When waters climb into these zones for sustained periods, the effects cascade: corals expel their symbiotic algae and turn ghostly white (bleaching), pelagic fish species shift their migration routes or decline, plankton communities get disrupted, and overall marine productivity dips - potentially leading to poorer catches for fishermen.

Similar stress signals appear elsewhere. The Red Sea and Persian Gulf show impacts across about nine per cent of their waters, while the southern Indian Ocean (around islands like Madagascar, Mauritius, and Seychelles) has roughly 10 per cent affected, with four per cent in combined Alert and Warning categories. The South China Sea registers about seven per cent under heat stress.

Bay of Bengal, Southeast Asian Waters Under Pressure

In the Bay of Bengal, nearly 19–22 per cent of the area (mostly Watch, with three per cent Alert) is feeling the heat, with the strongest signals concentrated near the Andaman and Nicobar Islands and extending towards Myanmar and Thailand. These zones are biodiversity hotspots where repeated warm spells could compound existing stresses on reefs and plankton - the base of the marine food web.

Farther east, the South China Sea holds the largest share of severe "Warning" conditions (about two per cent of its area), alongside similar Alert levels. Scientists note that frequent heat events along the coasts of Vietnam, the Philippines and Malaysia are piling additional pressure on one of the planet's most species-rich marine regions, where corals are already vulnerable.

Why This Matters For People And Planet

Prolonged marine heatwaves don't stay underwater. They can disrupt tuna migration routes in the southern Indian Ocean - vital for food security across island nations and coastal nations. Along India's shores, the warming raises the odds of mass coral stress, fishery shifts and reduced ocean productivity that ripple into local economies and protein supplies for millions.
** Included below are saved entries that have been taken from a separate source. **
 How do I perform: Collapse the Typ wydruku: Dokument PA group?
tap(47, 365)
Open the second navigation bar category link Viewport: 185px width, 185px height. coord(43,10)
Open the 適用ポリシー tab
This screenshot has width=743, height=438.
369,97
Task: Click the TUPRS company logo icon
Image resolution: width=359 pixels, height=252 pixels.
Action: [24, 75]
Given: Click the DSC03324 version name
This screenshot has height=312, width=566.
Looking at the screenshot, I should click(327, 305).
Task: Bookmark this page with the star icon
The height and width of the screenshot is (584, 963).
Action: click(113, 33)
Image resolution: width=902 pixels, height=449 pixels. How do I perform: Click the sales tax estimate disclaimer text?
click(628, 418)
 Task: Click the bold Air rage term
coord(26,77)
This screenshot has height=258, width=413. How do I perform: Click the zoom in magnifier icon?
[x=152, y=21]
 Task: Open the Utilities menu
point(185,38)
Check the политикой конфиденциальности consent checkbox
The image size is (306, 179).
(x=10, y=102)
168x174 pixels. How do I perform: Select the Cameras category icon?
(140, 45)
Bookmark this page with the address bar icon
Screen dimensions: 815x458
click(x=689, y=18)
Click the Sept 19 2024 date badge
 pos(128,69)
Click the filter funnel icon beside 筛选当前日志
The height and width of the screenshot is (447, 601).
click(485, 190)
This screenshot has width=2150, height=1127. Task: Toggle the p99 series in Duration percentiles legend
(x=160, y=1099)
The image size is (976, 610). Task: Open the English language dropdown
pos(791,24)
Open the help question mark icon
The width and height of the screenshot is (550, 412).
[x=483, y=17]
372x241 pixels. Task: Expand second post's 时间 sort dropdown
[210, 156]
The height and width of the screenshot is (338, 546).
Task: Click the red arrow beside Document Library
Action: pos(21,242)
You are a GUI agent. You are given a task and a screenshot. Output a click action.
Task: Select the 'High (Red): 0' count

INCOIS continues to monitor these developments closely, providing updates that help fishers, policymakers and conservationists prepare. While natural variability plays a role, the broader backdrop of a warming climate makes such events more intense and frequent, turning what were once rare extremes into recurring threats.

The message from ocean scientists is clear: these warming waters are a wake-up call for the Indian Ocean's delicate balance, one that supports rich marine life and the livelihoods tied to it. Staying vigilant and reducing long-term greenhouse gas emissions will be key to giving these vital ecosystems a fighting chance.